Another customer joined in. He said to the barman, 'You know, these bastards who dug up the kid's body in the cemetery up the road.'
'Oh aye,' said the barman.
'Sick bastards,' said the other man.
'Aye,' said the barman.
No one else responded. Main finished his drink and left. He fared no better at the second bar or at the third. He ordered a gin and tonic at the fourth, partly to break the monotony of half pints of lager but mainly because he was feeling fed up. An unwelcome shaft of realism was starting to penetrate the clouds of his obsession. This was a stupid idea. It was the act of a desperate man who had run out of ideas. It was time to see reason, time he pulled himself together, time he went back to work and started to pick up the pieces of his life. Main read all this in the bottom of his empty glass while he leaned on the bar counter. It was the first time his resolve had wavered and he didn't like the feeling. It was very close to hopelessness.
'Same again?' asked the barman.
Main looked up and shrugged. 'Why not,' he said.
Shortly after eleven o'clock Main found himself in the lounge bar of a pub called the Mayfield Tavern. He'd lost count of the number of pubs he'd been in that evening and with each failure he’d become more and more depressed. His alcohol intake had reflected this and he was far from sober although not overtly drunk. The alcohol, as alcohol always did, had merely exaggerated his mood. His lips were set tight and his eyes reflected the unbearable sadness he felt.
To the barmaid he was just another face at the bar, a man in the corner drinking quietly and keeping himself to himself, just another sad man. The world was full of them.
The bar seemed to have a wide mix of customers, unusual in this day and age, thought Main. Most pubs attracted allegiance from one sort of customer rather than another. Here, there were two tables occupied by students; they looked scruffy but their voices gave them away. They were obviously going on to a party and were trying to decide what they should take along in the way of drink.
Main moved his attention to the various couples dotted around the room. Most were young but there was a middle aged duo whose complexions said that they drank a lot.

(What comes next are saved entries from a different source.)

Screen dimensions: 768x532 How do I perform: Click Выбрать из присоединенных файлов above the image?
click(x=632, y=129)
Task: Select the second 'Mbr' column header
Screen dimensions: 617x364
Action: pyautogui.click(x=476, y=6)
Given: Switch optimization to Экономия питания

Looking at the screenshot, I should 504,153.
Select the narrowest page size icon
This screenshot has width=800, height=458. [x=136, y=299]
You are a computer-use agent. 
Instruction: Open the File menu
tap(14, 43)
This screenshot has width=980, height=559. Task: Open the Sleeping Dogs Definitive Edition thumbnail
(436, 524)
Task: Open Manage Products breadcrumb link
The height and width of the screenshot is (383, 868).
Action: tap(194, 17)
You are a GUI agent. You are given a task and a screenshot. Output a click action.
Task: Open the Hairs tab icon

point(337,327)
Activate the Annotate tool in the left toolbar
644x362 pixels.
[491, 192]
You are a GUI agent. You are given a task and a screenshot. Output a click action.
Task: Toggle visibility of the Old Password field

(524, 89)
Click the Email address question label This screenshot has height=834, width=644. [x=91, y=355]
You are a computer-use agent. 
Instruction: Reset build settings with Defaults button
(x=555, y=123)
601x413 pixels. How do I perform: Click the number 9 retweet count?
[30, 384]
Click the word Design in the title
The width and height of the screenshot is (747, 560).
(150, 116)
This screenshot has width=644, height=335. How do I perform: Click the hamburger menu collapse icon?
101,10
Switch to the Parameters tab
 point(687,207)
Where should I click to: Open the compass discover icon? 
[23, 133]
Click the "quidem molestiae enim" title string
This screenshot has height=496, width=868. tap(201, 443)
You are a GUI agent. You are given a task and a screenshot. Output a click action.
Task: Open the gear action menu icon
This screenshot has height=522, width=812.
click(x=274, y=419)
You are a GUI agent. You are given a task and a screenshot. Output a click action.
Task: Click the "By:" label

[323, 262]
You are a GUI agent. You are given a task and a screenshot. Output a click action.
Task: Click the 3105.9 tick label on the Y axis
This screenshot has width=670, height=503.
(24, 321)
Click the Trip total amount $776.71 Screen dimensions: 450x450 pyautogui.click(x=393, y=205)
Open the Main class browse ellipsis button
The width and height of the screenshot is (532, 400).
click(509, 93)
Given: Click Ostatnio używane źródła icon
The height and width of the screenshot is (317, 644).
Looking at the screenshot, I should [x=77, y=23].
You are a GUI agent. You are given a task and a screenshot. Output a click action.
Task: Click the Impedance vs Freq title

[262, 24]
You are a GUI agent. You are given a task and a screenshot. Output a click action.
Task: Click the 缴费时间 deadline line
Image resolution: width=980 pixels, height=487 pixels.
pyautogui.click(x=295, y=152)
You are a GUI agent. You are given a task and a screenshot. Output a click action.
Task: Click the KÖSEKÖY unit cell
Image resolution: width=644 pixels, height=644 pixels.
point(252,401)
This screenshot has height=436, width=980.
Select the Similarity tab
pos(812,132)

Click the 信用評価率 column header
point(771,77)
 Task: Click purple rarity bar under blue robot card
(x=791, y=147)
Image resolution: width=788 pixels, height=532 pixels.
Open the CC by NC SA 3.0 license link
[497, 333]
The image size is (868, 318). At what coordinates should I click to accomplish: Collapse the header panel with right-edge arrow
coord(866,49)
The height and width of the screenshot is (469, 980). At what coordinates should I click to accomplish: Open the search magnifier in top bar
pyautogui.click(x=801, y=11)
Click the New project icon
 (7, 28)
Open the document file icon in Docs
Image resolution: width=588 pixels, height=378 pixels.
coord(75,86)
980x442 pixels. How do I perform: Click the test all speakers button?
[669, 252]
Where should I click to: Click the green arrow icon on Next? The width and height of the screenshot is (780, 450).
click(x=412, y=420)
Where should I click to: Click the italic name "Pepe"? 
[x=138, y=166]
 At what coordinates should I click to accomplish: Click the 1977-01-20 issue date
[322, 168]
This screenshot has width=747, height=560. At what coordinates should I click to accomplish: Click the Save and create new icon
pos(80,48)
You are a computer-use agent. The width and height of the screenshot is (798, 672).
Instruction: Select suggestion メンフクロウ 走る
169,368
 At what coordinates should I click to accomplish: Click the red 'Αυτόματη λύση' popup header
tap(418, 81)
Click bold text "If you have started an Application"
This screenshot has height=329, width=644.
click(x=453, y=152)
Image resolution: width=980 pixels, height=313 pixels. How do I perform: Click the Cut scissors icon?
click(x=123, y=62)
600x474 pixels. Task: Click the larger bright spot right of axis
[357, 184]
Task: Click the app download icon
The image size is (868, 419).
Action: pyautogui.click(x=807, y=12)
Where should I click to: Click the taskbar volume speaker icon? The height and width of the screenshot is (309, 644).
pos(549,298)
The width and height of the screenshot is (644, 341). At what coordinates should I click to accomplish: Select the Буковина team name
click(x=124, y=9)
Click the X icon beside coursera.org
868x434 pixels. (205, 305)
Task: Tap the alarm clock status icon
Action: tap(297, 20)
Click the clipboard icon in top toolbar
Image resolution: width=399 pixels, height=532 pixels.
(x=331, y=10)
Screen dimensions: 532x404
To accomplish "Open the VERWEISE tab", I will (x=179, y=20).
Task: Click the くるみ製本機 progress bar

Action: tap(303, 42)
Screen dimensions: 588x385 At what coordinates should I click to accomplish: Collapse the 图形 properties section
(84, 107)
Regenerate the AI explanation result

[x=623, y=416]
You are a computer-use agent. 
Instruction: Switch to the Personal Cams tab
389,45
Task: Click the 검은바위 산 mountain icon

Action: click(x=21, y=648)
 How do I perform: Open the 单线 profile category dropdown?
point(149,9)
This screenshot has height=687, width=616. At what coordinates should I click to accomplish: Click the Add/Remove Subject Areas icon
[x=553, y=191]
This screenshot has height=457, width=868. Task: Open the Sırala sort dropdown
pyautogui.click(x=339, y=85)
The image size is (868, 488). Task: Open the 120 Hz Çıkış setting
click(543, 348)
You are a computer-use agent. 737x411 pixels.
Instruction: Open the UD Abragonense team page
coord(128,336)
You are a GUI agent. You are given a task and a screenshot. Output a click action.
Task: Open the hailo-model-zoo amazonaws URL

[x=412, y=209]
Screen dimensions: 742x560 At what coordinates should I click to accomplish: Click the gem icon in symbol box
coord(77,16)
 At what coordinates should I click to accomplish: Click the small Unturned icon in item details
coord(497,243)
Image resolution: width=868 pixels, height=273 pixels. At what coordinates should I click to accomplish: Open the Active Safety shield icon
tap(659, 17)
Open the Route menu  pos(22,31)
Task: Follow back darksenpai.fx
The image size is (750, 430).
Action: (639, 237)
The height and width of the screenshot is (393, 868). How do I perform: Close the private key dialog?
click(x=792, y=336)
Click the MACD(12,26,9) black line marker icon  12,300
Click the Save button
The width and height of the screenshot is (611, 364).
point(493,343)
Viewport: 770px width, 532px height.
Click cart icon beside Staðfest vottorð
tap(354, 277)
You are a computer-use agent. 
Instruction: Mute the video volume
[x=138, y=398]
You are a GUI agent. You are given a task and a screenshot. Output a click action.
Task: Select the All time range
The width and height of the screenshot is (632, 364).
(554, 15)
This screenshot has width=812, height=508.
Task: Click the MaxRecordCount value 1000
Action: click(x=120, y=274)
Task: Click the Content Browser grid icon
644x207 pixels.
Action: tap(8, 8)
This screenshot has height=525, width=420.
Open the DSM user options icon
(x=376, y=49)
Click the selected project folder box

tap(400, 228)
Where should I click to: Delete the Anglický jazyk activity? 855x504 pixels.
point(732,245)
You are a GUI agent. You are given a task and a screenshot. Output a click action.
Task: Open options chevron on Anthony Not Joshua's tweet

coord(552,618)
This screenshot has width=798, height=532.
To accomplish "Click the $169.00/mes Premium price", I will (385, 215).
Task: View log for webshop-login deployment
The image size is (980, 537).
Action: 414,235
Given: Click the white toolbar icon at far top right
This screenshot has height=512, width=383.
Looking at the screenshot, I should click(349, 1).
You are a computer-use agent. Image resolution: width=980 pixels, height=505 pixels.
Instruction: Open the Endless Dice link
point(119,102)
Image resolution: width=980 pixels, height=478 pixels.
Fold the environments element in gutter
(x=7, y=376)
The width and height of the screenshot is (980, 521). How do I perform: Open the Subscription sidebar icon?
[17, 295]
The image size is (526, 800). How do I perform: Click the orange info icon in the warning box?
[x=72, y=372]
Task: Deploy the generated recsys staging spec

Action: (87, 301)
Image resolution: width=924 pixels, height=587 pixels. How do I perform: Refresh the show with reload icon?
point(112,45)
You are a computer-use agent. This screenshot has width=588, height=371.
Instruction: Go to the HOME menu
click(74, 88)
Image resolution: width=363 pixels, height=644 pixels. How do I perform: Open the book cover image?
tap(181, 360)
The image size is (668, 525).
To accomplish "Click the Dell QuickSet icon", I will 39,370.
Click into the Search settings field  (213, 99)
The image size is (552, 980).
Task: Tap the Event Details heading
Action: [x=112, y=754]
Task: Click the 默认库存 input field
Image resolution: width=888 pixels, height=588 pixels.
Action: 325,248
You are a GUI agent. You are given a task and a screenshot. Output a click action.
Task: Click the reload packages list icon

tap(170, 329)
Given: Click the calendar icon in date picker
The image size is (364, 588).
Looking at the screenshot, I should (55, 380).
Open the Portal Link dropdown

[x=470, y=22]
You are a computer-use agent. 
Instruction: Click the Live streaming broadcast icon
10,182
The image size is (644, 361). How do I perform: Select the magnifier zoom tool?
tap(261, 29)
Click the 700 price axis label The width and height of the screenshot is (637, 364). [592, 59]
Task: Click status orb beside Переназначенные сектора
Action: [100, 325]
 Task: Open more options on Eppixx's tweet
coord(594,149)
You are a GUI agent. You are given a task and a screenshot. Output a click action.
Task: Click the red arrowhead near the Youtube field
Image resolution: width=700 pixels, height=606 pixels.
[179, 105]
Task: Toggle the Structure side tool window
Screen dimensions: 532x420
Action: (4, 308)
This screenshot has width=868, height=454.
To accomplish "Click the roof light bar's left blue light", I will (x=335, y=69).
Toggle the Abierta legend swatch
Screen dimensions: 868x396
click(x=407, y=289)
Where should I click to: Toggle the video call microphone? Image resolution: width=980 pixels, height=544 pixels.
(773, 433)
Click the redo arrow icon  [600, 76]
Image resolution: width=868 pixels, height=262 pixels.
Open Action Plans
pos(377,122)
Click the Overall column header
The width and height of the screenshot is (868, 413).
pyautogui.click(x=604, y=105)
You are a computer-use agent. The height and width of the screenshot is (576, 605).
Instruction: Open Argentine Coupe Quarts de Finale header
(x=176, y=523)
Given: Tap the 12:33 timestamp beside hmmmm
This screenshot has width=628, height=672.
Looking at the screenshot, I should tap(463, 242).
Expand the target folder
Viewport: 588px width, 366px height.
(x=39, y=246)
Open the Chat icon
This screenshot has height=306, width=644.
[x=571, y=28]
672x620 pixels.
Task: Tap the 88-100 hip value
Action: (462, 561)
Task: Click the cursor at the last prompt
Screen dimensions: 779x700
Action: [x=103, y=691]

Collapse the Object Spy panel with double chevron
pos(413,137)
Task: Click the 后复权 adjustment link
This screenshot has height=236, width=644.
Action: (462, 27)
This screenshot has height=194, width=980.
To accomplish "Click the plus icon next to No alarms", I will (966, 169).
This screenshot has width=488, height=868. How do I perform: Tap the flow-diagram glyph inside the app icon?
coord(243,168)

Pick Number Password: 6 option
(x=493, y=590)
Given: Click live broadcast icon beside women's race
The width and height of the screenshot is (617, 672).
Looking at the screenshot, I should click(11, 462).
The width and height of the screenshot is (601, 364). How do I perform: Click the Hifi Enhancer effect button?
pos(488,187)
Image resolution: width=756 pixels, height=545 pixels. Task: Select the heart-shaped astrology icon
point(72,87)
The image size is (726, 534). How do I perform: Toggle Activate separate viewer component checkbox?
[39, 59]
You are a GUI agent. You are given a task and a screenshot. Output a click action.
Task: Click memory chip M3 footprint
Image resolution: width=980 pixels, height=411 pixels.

The man had a small suitcase at his feet, the kind people used in the nineteen fifties, the sort that German spies used to carry in early British films, the sort that Crippin might have carried his implements in. Main couldn't guess what the couple did.
There were two working men standing at the bar, still in their overalls. They obviously hadn't been home. Both had hands that were stained with black grease. Main guessed at mechanics. He probably could have found out if he had wanted to by listening to their conversation which had been animated for the last fifteen minutes but half the verbiage seemed to consist of the word 'fucking'. Main took a sound bite.